● TASK BRIEF
From the line with "This screenshot has width=1374, height=538." through the last line of the records below, both ends included, transcribe only those lines, exactly, and omit the pictures.

● DATA
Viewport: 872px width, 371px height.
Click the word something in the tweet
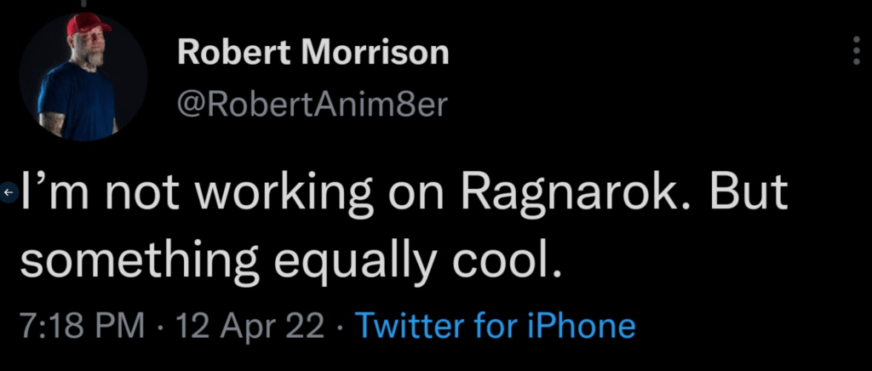140,263
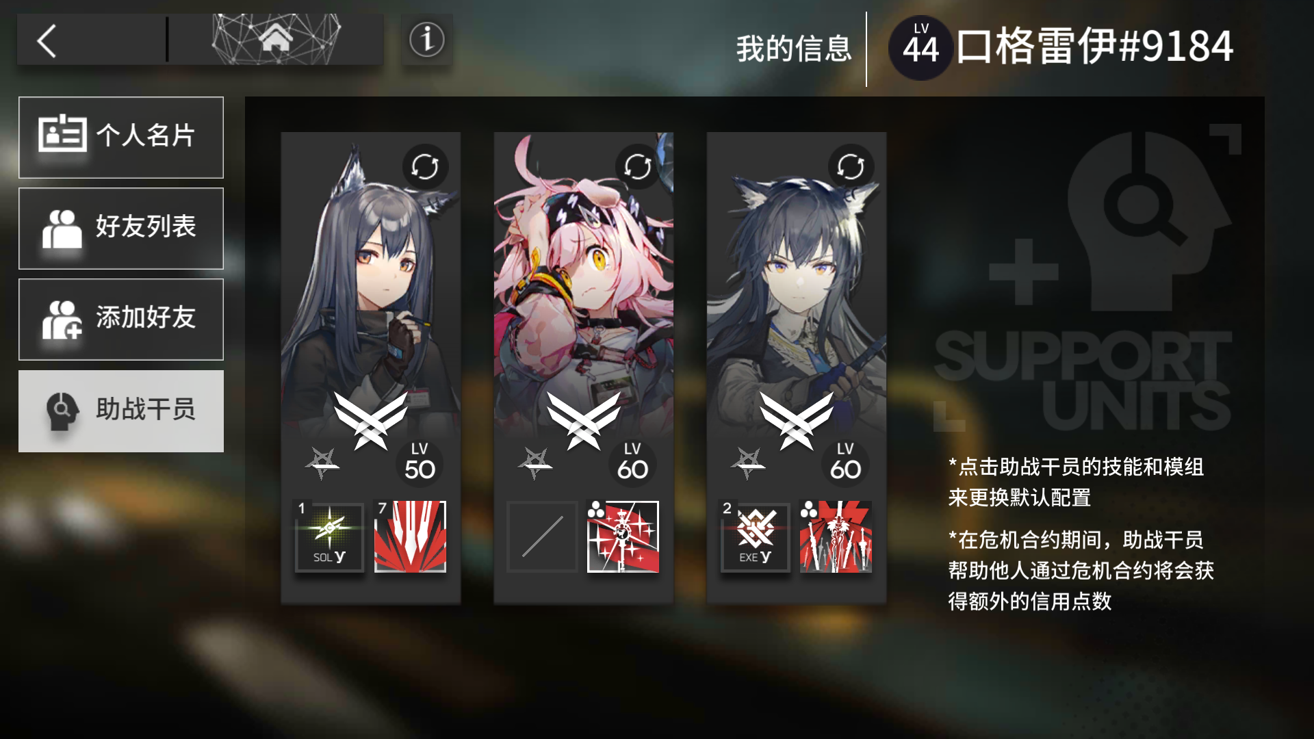Image resolution: width=1314 pixels, height=739 pixels.
Task: Swap the pink-haired support operator
Action: tap(638, 166)
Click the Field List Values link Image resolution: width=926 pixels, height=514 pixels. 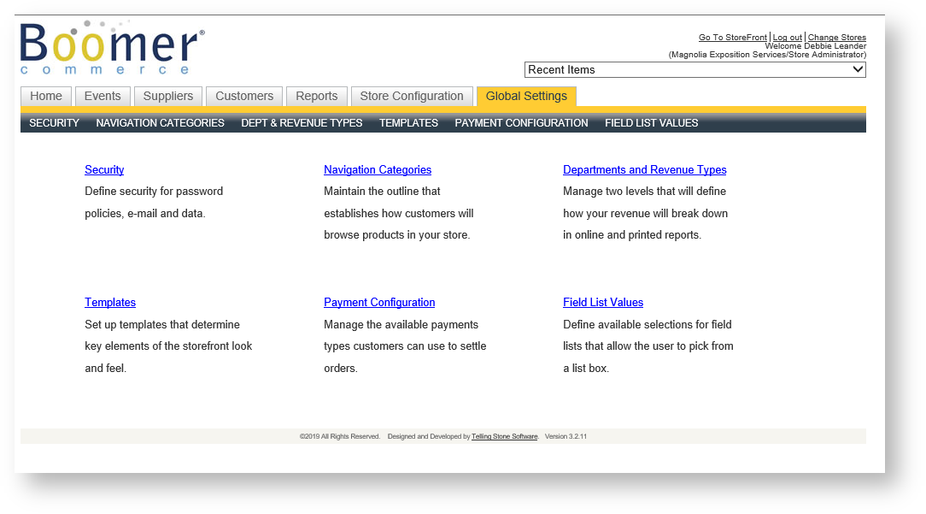coord(602,302)
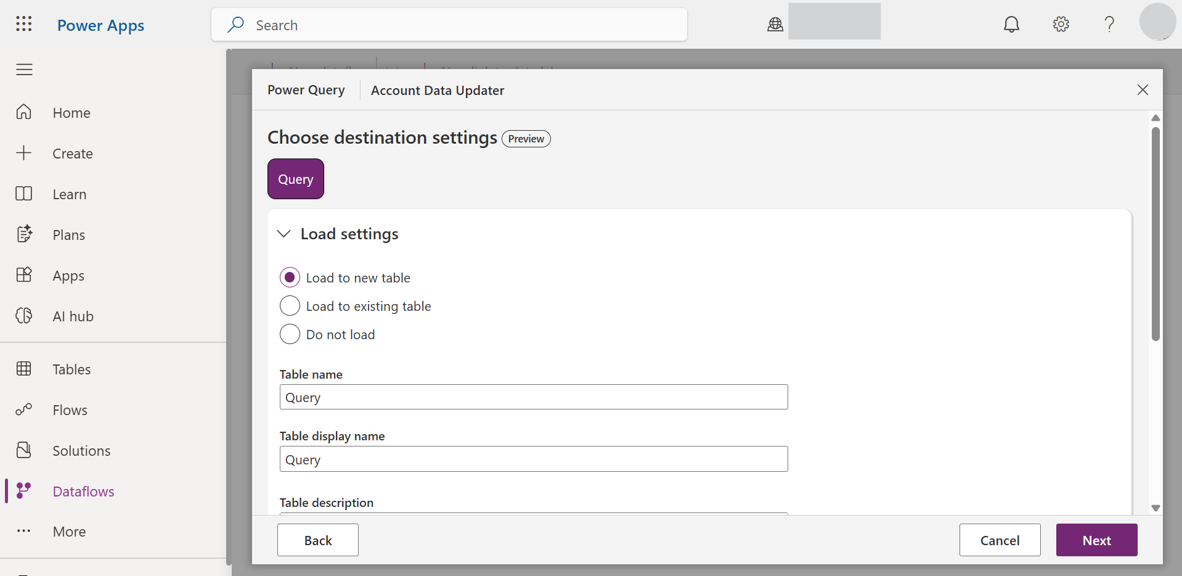Image resolution: width=1182 pixels, height=576 pixels.
Task: Click the Solutions sidebar icon
Action: 24,450
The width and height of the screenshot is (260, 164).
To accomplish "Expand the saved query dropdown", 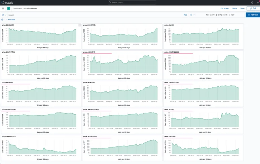I will coord(4,15).
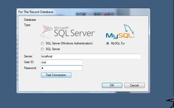
Task: Click the Type: label
Action: tap(27, 25)
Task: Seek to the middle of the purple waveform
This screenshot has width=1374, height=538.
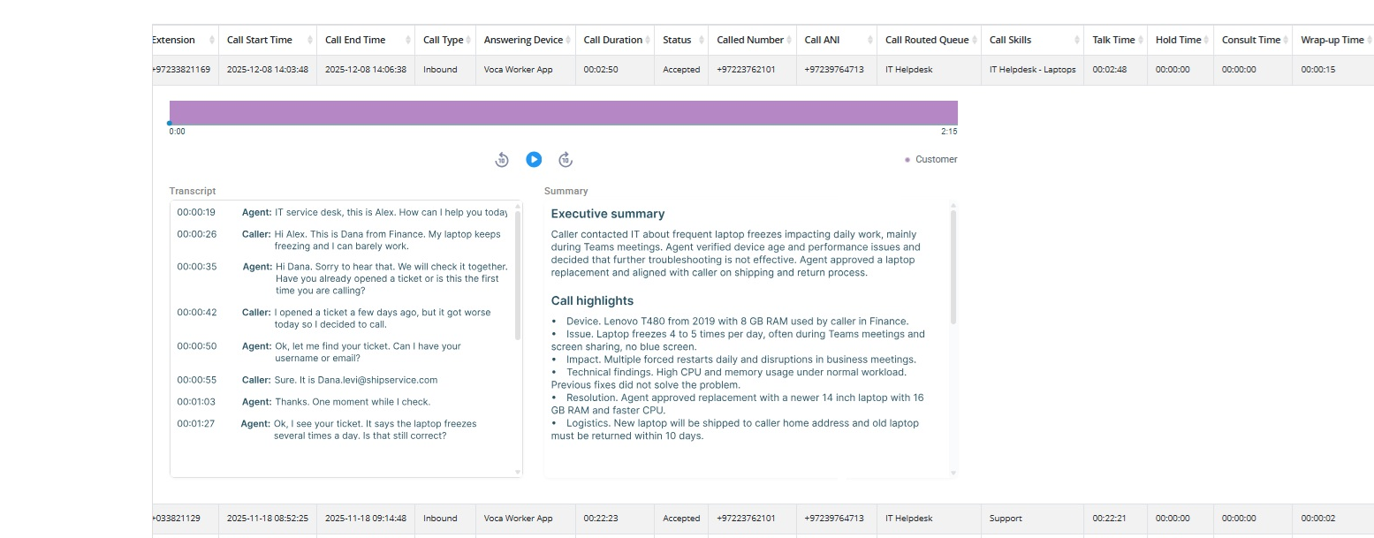Action: (564, 113)
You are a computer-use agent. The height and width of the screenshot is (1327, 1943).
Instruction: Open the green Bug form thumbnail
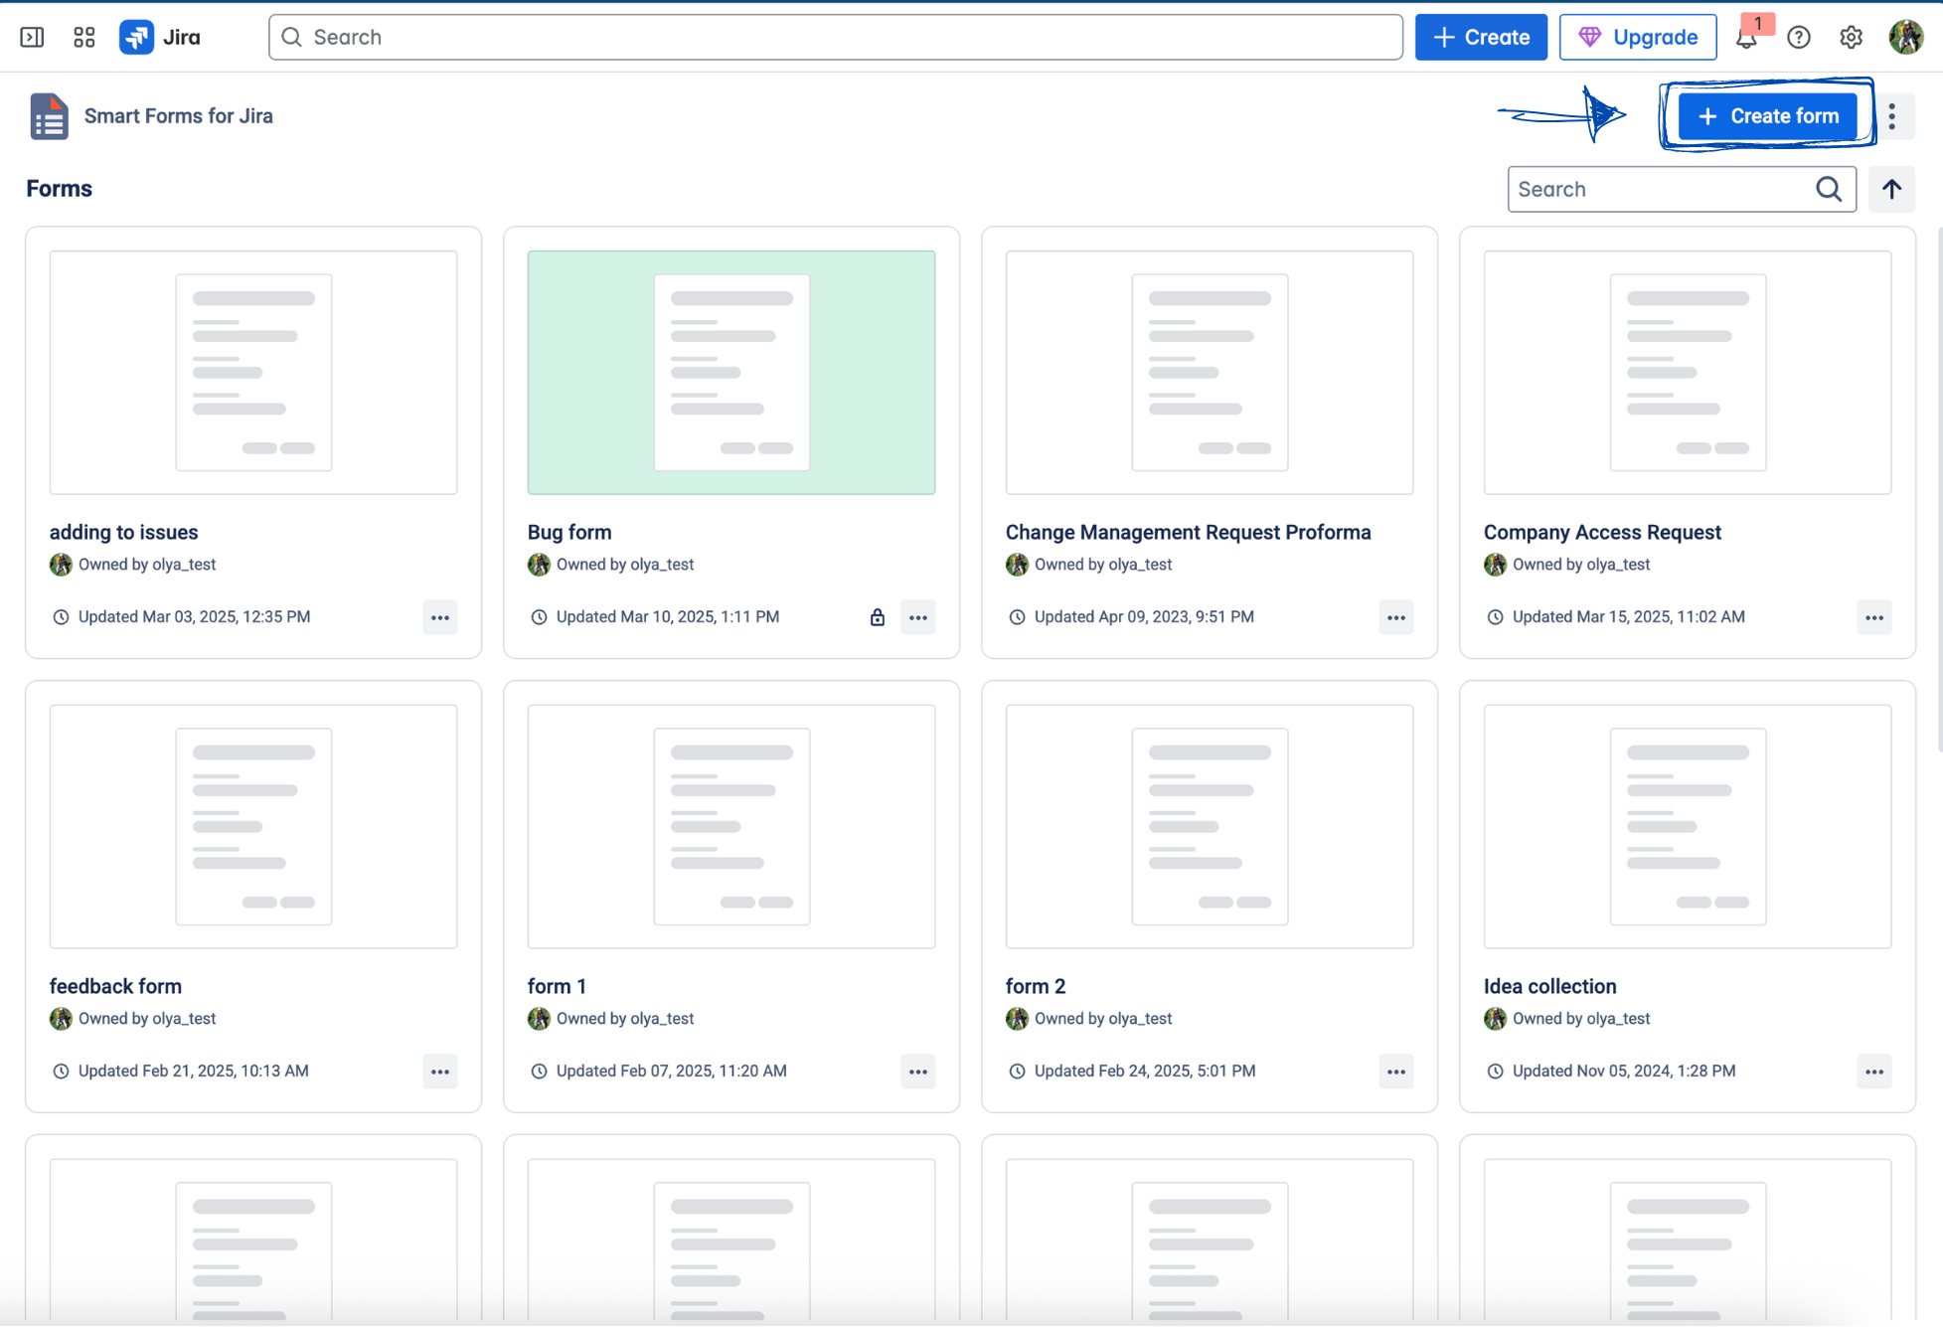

● ANSWER FOR THE TASK
This screenshot has width=1374, height=538.
Action: (564, 113)
You are a computer-use agent. The height and width of the screenshot is (1327, 1943).
Instruction: Open the green Bug form thumbnail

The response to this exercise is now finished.